Cómo escribir una canción de amor adolescente

 

 

Hace unos meses, en medio del verano, La Chica que Quería Irse sucumbió ante una canción de amor adolescente. Con hermosa puntería, fue demoliendo sus defensas, una a una. No la conocía. Hay tantas cosas que no escuchó aún. Y entonces, de repente, Thirteen.
En Thirteen piden permiso para irte a buscar al cole, y a la pileta. Después de todo tienen trece años.
En Thirteen piden también permiso para querer. Enternece porque hace tiempo que las cosas no se hacen así.
Se embanderan, el rock n’ roll está aquí para quedarse, dicen. Cuéntale a tu padre lo que dijimos sobre Paint it black.
Resplandece el final. Brillan esas preguntas que todavía no sabe si son adolescentes o no.
¿Me dirías en qué estás pensando?
¿Serías un fugitivo por mi amor?

Pedir el gran gesto, la escapada. Fly fly away. Y retirarse sin rechistar si la respuesta es no.
I won’t make you.
Enternece porque ya no se acaban así las canciones.

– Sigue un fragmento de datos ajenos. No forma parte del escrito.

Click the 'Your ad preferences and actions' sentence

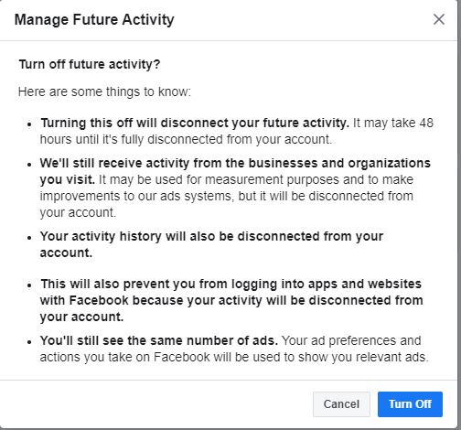pos(234,349)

A La Chica Que Quería Irse le gustó Forrest Gump y lloró mientras Jenny apedreaba la casa de su padre y caía como la Christina de Wyeth.
Se reconoció en su plegaria.
Good Lord, make me a bird so I can fly fly away.

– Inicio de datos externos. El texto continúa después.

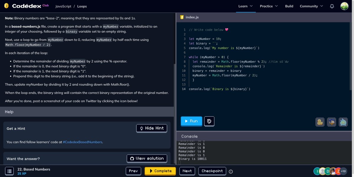Select the blue pet mascot icon

(343, 122)
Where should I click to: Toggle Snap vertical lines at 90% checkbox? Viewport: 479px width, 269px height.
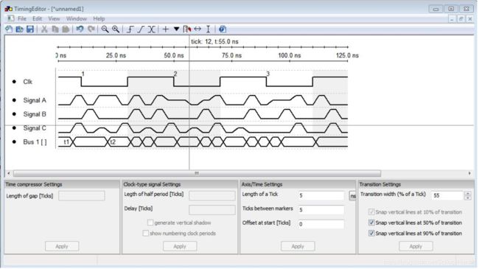pyautogui.click(x=371, y=233)
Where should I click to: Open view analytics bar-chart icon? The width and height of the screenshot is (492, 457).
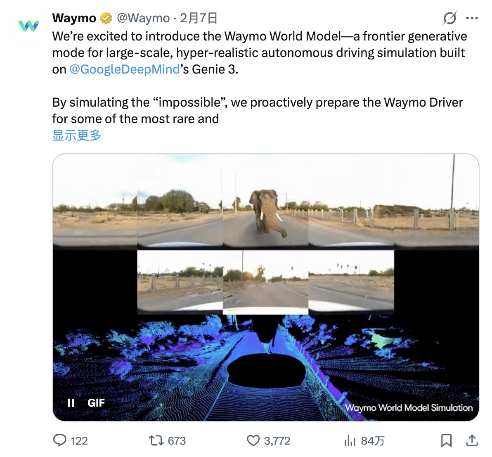point(350,440)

¿Qué diferencia hay entre una plegaria y una canción?
Las mejores canciones, dicen sus amigos, necesitan un solo estribillo que no se repita nunca.

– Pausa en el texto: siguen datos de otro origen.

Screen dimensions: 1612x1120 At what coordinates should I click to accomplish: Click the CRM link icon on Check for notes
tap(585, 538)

Las mejores canciones, dicen sus amigos, empiezan con un estribillo que se repite muchas veces.
Sí, y sí.
¿Y una canción que empieza y no se sabe cómo termina? ¿Y un recurso que fuera como el fade-out pero que no fundiera a negro? ¿Un efecto que no te llevara de la manito hacia el silencio? Un shine-on. Un flash-out. Un reverb-it-all, second star to the right, and straight on till morning.